TASK ITEM - Scan the entries for lines with "dropdown" and say how many there are, with nothing more.

[Stored data]
————

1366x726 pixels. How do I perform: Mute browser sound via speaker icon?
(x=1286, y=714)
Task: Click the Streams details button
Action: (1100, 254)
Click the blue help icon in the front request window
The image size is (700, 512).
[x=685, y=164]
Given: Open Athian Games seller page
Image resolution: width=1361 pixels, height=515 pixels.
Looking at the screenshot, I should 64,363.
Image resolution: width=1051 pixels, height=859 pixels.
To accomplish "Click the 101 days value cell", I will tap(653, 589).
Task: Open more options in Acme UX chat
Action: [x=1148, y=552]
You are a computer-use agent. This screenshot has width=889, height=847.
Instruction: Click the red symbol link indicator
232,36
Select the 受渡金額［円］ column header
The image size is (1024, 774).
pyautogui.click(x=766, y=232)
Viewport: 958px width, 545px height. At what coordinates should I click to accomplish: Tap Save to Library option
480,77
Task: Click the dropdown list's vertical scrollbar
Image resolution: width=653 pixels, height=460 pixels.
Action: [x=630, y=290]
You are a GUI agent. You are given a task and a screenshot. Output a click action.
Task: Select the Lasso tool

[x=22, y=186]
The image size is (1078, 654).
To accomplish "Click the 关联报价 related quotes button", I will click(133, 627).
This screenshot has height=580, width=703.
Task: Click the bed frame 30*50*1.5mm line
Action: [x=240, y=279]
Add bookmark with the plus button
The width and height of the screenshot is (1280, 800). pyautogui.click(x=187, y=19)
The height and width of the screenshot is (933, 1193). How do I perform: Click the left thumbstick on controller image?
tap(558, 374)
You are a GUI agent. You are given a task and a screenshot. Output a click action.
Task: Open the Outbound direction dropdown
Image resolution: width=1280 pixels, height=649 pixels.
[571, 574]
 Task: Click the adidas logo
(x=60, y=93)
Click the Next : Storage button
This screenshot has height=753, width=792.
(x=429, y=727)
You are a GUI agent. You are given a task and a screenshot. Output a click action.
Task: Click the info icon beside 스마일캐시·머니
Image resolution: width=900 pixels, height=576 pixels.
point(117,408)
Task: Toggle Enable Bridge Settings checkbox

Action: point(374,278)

————

RESULT FOR THIS TASK - 2